With some rearranging I get

y(y-4) = -x^2+6x-13

Is it possible to define this explicitly in terms of y? It looks like a mathematical impossibility to define it explicitly in terms of y but I am hoping there might be some analytical technique for this.

## Answers and Replies

pwsnafu
What does "define explicitly" even mean? The formula at the start explicitly defines a circle.
Do you want a function $y(x)$? Then it should be easy to see the answer is no: for every x there are two values of y.

What does "define explicitly" even mean? The formula at the start explicitly defines a circle.
Do you want a function $y(x)$? Then it should be easy to see the answer is no: for every x there are two values of y.
Define the function explicitly in terms of y.

And okay.

AlephZero
Homework Helper
I don't see why not being single-valued means it's impossible to define something explicitly.

$(y-2)^2 = \text{something}$
$(y-2) = \pm \sqrt{\text{something}}$
...

I don't see why not being single-valued means it's impossible to define something explicitly.

$(y-2)^2 = \text{something}$
$(y-2) = \pm \sqrt{\text{something}}$
...
Well in this case it is more like (y^2-4y) = something. so it is bit more complicated. Who knows, maybe one day some genius might develop a clever theory to solve it.

pwsnafu
I don't see why not being single-valued means it's impossible to define something explicitly.

$(y-2)^2 = \text{something}$
$(y-2) = \pm \sqrt{\text{something}}$
...
This is why I asked what "define explicitly" means.

Well in this case it is more like (y^2-4y) = something. so it is bit more complicated. Who knows, maybe one day some genius might develop a clever theory to solve it.
How did you get that?
Edit: And why not just complete the square?

Mark44
Mentor
(x-3)^2 + (y-2)^2 = 1

With some rearranging I get

y(y-4) = -x^2+6x-13

Is it possible to define this explicitly in terms of y?
You can solve the first equation for y in terms of x. However, the equation defines a relation between x and y, but doesn't represent a function. Some values of x map to two different y values.

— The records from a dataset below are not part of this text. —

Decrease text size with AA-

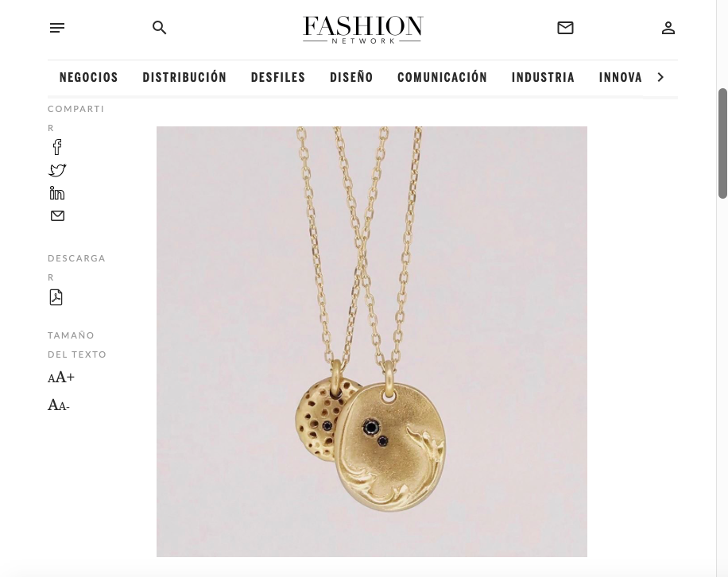tap(59, 405)
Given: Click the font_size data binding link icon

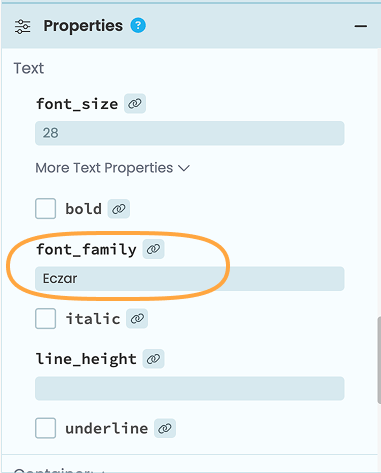Looking at the screenshot, I should 135,104.
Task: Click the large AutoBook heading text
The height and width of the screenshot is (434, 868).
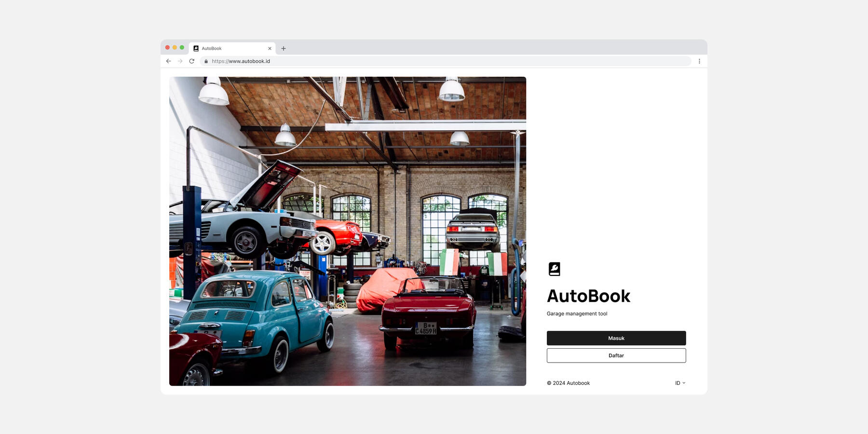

Having said all that, it's pretty simple to solve for y. Leave the terms in y on one side, and move the terms in x to the other side. Do not expand the (y - 2)2 term. Then take the square root of both sides, remembering to use ± for the two solutions.
It looks like a mathematical impossibility to define it explicitly in terms of y but I am hoping there might be some analytical technique for this.

You can solve the first equation for y in terms of x. However, the equation defines a relation between x and y, but doesn't represent a function. Some values of x map to two different y values.

Having said all that, it's pretty simple to solve for y. Leave the terms in y on one side, and move the terms in x to the other side. Do not expand the (y - 2)2 term. Then take the square root of both sides, remembering to use ± for the two solutions.
Oh, now I see what Alephzero was saying.